** BEGIN Page text **

[openstack-dev] Bad review patterns

Robert Collins robertc at robertcollins.net
Thu Nov 7 20:32:01 UTC 2013


On 7 November 2013 13:15, Day, Phil <philip.day at hp.com> wrote:
>
>

>>
>> Core reviewers look for the /comments/ from people, not just the votes. A
>> +1 from someone that isn't core is meaningless unless they are known to be
>> a thoughtful code reviewer. A -1 with no comment is also bad, because it
>> doesn't help the reviewee get whatever the issue is fixed.
>>
>> It's very much not OK to spend an hour reviewing something and then +1
>> with no comment: if I, and I think any +2er across the project see a patch that
>> needs an hour of review, with a commentless +1, we'll likely discount the +1
>> as being meaningful.
>>
>
> I don't really get what you're saying here Rob.   It seems to me an almost inevitable
> part of the review process that useful comments are going to be mostly negative.
> If someone has invested that amount of effort because the patch is complex, or
> It took then a while to work their way back into that part of the systems, etc, but
> having given the code careful consideration they decide it's good - do you want
> comments in there saying "I really like your code", "Well done on fixing such a
> complex problem" or some such ?

Negative comments are fine: I was saying that statistically, having an
hour-long patch (which BTW puts it waaay past the diminishing returns
on patch size tradeoff) to review and then having nothing at all to
say about it is super suspect. Sure, having nothing to say on a 10
line patch - hit a +1, move on. But something that takes an hour to
review? I'd expect at minimum the thing to prompt some suggestions
*even while it gets a +1*.

** END Page text **
** BEGIN Record set **

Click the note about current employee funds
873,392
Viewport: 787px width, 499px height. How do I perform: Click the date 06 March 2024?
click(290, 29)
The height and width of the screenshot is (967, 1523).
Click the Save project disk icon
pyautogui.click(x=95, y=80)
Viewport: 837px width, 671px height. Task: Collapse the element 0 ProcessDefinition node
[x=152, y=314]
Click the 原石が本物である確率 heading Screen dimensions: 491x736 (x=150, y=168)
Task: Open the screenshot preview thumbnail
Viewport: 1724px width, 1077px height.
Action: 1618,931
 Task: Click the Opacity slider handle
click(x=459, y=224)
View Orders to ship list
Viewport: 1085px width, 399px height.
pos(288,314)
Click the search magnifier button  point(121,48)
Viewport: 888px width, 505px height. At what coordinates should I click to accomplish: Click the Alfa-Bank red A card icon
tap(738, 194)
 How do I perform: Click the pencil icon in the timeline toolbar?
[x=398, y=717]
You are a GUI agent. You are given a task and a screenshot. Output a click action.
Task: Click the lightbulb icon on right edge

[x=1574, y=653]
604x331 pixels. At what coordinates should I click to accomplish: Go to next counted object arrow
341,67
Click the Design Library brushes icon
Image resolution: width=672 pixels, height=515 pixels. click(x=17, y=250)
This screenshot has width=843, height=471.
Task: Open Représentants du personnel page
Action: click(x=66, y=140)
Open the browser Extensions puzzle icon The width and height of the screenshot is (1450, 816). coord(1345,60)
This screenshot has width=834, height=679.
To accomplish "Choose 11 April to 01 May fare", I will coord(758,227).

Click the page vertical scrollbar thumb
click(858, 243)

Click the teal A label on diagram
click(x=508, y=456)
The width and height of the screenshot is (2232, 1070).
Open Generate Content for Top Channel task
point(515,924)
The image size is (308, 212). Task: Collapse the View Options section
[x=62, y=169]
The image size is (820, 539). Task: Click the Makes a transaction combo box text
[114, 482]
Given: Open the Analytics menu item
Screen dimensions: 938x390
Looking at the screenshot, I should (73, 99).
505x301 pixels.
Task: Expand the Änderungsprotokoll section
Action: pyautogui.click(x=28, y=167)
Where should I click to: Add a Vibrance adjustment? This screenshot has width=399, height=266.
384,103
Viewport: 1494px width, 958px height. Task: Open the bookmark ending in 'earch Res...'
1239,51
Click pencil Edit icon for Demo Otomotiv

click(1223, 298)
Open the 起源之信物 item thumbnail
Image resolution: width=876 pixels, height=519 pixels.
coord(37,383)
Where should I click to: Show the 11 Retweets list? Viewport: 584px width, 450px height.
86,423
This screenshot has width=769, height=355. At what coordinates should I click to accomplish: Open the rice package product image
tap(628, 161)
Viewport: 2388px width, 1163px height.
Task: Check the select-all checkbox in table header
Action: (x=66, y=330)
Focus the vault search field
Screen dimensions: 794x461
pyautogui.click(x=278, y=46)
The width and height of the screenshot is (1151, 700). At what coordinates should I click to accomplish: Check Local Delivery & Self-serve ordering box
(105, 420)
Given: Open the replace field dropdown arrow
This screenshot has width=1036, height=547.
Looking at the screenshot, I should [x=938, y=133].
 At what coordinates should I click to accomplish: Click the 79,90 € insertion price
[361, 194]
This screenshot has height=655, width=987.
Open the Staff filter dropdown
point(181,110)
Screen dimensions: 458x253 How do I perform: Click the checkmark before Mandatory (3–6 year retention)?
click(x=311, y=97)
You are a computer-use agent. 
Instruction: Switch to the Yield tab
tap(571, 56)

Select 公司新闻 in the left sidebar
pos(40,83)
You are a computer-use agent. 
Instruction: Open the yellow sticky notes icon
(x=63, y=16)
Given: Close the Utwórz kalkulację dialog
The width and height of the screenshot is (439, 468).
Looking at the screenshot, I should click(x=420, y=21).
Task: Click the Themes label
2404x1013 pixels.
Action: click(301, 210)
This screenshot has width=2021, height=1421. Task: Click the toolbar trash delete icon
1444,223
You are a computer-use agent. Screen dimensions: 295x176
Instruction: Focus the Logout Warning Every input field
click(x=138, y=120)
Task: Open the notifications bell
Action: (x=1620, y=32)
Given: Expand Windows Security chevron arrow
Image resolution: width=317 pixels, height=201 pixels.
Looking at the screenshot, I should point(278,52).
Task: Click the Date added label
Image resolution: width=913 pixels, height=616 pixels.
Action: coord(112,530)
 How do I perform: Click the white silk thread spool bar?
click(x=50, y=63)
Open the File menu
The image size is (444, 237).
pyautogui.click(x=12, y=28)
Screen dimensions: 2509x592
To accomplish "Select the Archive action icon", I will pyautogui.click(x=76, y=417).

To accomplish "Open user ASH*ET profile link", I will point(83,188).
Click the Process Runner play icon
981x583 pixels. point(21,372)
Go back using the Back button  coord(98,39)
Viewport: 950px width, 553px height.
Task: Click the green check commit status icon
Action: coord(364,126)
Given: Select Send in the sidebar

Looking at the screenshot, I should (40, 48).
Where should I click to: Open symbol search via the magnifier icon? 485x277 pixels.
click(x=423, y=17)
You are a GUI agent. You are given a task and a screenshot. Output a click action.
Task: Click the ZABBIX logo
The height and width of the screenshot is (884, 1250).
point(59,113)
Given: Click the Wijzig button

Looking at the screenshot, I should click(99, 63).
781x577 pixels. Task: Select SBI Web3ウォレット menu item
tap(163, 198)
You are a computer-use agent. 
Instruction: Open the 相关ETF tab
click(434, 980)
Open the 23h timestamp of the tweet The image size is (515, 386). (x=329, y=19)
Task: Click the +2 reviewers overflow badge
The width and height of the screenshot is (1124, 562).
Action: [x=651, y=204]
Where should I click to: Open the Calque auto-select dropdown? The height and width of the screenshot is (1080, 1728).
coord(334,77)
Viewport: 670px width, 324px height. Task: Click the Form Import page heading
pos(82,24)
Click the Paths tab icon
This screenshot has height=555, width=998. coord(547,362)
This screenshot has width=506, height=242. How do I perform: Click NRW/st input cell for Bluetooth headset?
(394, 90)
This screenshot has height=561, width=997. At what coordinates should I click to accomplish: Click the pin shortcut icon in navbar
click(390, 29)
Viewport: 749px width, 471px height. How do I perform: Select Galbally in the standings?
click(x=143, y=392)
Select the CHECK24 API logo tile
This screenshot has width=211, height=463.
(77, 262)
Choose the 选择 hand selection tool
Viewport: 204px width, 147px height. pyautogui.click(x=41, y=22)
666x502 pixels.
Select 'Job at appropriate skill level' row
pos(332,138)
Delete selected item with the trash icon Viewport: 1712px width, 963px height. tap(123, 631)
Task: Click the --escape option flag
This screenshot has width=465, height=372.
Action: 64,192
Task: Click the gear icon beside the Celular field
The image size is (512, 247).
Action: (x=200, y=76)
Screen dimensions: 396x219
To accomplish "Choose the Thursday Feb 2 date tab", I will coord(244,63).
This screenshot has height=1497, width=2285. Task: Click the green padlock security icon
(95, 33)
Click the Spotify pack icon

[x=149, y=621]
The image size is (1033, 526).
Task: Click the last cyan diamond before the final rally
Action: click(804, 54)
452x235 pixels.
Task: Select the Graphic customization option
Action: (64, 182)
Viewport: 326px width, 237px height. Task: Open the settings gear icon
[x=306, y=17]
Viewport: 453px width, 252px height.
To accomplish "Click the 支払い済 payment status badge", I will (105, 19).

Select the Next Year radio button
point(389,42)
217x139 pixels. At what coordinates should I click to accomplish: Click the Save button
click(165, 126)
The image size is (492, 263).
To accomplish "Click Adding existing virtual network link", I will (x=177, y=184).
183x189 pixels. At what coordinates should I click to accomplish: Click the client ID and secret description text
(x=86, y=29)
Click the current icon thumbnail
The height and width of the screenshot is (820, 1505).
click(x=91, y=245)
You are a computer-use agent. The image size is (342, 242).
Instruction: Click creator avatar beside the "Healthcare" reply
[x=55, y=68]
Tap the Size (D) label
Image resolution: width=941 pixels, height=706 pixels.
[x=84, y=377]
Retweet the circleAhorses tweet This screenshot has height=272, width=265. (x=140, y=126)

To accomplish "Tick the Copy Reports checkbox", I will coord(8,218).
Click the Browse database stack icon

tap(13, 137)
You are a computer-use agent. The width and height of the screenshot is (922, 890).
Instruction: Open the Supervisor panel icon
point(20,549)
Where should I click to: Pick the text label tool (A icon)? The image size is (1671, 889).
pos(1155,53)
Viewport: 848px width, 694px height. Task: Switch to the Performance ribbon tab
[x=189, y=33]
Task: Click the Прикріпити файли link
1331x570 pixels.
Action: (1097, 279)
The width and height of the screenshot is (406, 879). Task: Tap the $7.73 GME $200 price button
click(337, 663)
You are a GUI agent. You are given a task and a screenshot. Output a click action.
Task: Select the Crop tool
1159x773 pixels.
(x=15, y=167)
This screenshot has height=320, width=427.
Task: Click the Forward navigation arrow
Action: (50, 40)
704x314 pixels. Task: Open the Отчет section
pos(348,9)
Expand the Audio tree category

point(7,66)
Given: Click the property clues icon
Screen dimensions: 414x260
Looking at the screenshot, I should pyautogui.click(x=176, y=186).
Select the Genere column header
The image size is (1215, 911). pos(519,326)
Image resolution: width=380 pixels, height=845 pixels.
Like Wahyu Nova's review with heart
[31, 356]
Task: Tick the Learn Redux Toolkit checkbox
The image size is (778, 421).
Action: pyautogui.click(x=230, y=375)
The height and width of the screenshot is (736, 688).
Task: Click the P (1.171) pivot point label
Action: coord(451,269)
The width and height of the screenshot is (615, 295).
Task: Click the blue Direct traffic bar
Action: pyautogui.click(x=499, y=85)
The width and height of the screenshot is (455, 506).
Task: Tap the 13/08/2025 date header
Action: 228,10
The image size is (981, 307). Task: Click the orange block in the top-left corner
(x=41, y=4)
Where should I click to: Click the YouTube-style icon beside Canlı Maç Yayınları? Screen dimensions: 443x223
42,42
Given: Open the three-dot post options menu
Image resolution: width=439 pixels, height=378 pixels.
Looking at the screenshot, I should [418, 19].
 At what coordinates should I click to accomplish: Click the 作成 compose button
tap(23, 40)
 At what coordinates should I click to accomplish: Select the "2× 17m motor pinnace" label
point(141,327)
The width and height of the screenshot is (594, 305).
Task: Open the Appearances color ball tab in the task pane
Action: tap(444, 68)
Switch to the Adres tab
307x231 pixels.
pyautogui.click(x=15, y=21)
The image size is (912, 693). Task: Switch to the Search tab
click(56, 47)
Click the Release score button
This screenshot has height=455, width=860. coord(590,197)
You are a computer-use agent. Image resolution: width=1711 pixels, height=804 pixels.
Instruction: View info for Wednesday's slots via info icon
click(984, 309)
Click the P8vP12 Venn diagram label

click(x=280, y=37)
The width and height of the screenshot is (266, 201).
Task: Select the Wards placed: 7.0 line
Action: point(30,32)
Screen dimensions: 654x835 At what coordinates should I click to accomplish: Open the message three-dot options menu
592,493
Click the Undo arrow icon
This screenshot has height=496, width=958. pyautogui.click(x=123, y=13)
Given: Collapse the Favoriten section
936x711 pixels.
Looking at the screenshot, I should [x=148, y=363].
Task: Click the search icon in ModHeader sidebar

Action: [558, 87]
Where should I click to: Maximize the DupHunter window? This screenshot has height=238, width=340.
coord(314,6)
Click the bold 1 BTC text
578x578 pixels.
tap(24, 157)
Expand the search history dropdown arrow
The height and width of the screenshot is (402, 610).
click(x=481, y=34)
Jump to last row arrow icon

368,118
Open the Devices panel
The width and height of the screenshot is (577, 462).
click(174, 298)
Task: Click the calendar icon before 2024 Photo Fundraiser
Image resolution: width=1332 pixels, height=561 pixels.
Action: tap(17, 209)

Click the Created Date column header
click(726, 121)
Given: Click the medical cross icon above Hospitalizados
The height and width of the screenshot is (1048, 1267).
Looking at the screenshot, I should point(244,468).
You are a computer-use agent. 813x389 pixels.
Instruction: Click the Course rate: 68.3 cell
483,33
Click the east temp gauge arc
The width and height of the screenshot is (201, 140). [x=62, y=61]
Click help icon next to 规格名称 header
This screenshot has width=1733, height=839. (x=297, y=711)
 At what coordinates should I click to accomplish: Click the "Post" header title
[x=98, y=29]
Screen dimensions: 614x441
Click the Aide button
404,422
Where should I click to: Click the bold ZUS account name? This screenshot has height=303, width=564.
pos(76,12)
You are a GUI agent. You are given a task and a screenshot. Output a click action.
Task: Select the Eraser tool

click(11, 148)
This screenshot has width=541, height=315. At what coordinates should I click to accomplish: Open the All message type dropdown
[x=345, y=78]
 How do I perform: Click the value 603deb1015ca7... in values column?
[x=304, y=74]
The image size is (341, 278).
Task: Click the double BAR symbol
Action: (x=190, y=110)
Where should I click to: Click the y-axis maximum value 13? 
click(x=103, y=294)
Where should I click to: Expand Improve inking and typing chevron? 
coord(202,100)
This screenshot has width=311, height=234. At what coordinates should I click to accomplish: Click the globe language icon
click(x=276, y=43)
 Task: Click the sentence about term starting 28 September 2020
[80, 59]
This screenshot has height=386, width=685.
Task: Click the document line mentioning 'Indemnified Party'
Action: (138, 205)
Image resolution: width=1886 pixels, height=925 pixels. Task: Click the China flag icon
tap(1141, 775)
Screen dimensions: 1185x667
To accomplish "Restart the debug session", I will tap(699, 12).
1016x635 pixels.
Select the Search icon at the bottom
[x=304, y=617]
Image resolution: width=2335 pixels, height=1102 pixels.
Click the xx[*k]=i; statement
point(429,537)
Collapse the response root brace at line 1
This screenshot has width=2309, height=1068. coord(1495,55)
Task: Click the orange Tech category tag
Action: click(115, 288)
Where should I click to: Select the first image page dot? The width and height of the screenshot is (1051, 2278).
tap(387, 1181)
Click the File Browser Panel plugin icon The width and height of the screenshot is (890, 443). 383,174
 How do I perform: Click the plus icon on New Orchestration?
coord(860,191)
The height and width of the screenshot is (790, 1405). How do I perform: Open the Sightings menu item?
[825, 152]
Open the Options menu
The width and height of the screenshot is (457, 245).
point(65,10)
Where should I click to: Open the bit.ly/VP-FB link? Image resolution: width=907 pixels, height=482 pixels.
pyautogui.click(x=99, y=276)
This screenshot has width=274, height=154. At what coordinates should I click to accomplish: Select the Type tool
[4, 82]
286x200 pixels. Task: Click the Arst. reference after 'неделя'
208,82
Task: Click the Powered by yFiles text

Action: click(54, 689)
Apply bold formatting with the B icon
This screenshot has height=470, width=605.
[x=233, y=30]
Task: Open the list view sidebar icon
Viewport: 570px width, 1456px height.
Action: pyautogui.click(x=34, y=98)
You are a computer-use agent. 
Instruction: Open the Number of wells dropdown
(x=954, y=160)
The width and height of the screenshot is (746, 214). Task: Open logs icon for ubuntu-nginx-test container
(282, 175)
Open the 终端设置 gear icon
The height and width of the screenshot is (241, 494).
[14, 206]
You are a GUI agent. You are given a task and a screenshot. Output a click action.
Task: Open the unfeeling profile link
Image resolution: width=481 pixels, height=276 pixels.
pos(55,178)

** END Record set **

• Short problem
List each distinct review vote value mentioned in the post on bad review patterns, including any that appears only as part of a longer word.

• Response
+1
-1
+2 (in "+2er")